> [Passage provided]:
--- START ---

The mean age of study patients was 68 years and the mean baseline LDL-cholesterol level was 140 mg/dl. Simvastatin and ezetimibe therapy reduced LDL-cholesterol by 61%. There was no significant difference in the occurrence of primary endpoint between the treatment and the placebo groups (333 patients vs. 355 patients: HR 0.96; 95% confidence interval 0.83 to 1.12, p=NS). There was also no significant difference in the occurrence of aortic valve disease events alone (308 patients vs. 326 patients: HR 0.97; 95% CI 0.83 to 1.14, p=NS) between treatment and placebo groups. However, the combination therapy did reduce the occurrence of atherosclerotic coronary artery disease events by 22% (148 patients vs. 187 patients: 95% CI 3% to 37%, p=0.02).
Interestingly in the safety analysis, a total of 93 patients (9.9%) in the combination group compared with 65 patients (7.0%) in the placebo group had suffered serious adverse events that were attributed to malignancy (unadjusted p value =0.03) with slightly more cancer deaths in the treatment group [39 (4.1%) vs. 23 (2.5%), unadjusted p=0.05). No particular type of cancer was observed more frequently.
Dr. Terje R. Pedersen, Professor of Medicine, Head of the Centre for Preventive Medicine and Chairman of the SEAS trial Steering Committee, Ulleval University Hospital, Oslo, Norway who released the results of the SEAS trial concluded that the combination therapy with simvastatin and ezetimibe did not reduce the rate of progression of aortic valve disease but did appear to reduce the risk of atherosclerotic coronary artery disease events among patients with mild to moderate aortic stenosis. He also noted that the combination therapy with simvastatin and ezetimibe was generally well tolerated and safe.

--- END ---

> [Entries supplied]:
--- START ---

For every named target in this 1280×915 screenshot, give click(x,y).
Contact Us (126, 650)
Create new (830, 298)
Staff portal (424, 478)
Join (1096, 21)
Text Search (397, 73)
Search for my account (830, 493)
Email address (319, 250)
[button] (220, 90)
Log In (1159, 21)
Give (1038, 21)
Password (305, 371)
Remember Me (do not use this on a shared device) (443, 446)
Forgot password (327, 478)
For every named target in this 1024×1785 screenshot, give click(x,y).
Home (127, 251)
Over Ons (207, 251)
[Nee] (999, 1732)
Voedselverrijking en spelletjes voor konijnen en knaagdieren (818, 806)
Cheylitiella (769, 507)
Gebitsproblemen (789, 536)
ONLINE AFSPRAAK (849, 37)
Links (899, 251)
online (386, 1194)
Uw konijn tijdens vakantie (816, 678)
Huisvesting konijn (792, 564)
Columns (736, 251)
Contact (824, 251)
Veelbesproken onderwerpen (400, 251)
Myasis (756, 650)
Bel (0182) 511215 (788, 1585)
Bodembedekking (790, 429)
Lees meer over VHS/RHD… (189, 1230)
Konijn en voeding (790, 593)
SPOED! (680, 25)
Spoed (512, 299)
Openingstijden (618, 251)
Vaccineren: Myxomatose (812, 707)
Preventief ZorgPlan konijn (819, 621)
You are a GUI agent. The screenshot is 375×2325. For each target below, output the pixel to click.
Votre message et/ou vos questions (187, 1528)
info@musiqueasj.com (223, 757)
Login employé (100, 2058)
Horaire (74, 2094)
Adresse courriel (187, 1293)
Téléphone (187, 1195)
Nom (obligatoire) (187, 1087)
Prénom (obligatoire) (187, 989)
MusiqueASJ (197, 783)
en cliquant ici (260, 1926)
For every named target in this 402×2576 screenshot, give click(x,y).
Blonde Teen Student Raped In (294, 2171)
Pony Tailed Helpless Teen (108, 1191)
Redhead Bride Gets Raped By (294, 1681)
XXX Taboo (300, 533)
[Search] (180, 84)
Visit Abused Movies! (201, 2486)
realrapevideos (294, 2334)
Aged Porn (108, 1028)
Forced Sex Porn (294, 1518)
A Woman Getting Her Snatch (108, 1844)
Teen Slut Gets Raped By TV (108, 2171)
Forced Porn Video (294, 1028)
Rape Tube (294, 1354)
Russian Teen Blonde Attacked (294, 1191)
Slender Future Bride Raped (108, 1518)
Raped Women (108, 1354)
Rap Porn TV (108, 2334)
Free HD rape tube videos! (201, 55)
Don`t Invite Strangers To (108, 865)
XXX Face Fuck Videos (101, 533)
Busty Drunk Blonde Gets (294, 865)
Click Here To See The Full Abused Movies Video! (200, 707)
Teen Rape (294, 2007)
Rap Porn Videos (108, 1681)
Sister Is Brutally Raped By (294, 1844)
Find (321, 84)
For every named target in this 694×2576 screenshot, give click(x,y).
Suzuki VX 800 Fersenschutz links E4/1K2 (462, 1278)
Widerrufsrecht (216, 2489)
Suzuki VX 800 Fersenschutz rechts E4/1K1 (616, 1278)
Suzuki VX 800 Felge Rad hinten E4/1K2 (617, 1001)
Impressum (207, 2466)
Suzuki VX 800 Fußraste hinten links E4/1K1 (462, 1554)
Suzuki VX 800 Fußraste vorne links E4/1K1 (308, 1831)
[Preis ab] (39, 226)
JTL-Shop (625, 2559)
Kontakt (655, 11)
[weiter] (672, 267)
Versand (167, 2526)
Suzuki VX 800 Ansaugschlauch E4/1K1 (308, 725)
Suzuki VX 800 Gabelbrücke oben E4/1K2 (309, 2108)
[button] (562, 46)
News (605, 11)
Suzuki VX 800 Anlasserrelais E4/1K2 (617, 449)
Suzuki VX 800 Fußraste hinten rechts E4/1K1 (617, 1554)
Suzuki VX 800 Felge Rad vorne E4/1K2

--- END ---

> [Task instructions]:
**a)** According to the passage on the SEAS trial results, by what percentage did simvastatin and ezetimibe therapy reduce LDL-cholesterol?
**b)** Continue the passage on the SEAS trial results, picking up after its final sentence.

> [Answers by item]:
**a)** By 61%.

**b)**
The increased cancer events in the SEAS trial prompted an immediate evaluation of the two ongoing large trials (SHARP and IMPROVE-IT) that utilizes the simvastatin and ezetimibe combination by the University of Oxford Clinical Trial Service Unit and Epidemiological Studies Unit (CTSU). The SHARP (Study of Heart and Renal Protection) study conducted by Duke University evaluates the efficacy of simvastatin and ezetimibe in 9400 patients with chronic renal disease and IMPROVE-IT (Improved Reduction of Outcomes: VYTORIN Efficacy International Trial) conducted by Harvard University evaluates the benefit of simvastatin and ezetimibe combination compared with simvastatin alone among 18,000 patients with acute coronary syndrome.
The CTSU analysis demonstrated that there was no increase in cancer events in the treatment (n=313, 97 fatal cases) and placebo (n=326, 72 fatal cases) groups in a combined analysis of the ongoing SHARP and IMPROVE-IT trials. This analysis was performed independent of the source of funding by CTSU. Dr Peto from Oxford University who conducted this analysis suggested that he used the SEAS trial for hypothesis generating and the latter two trials for hypothesis testing. He suggests that the increase in the cancer events in SEAS might be a chance finding given there was no trend for a particular type of cancer in this population.
Given the fact that there was no increase in cancer events in the SHARP and IMPROVE-IT trials, these trials continue to enroll patients and will be closely monitored.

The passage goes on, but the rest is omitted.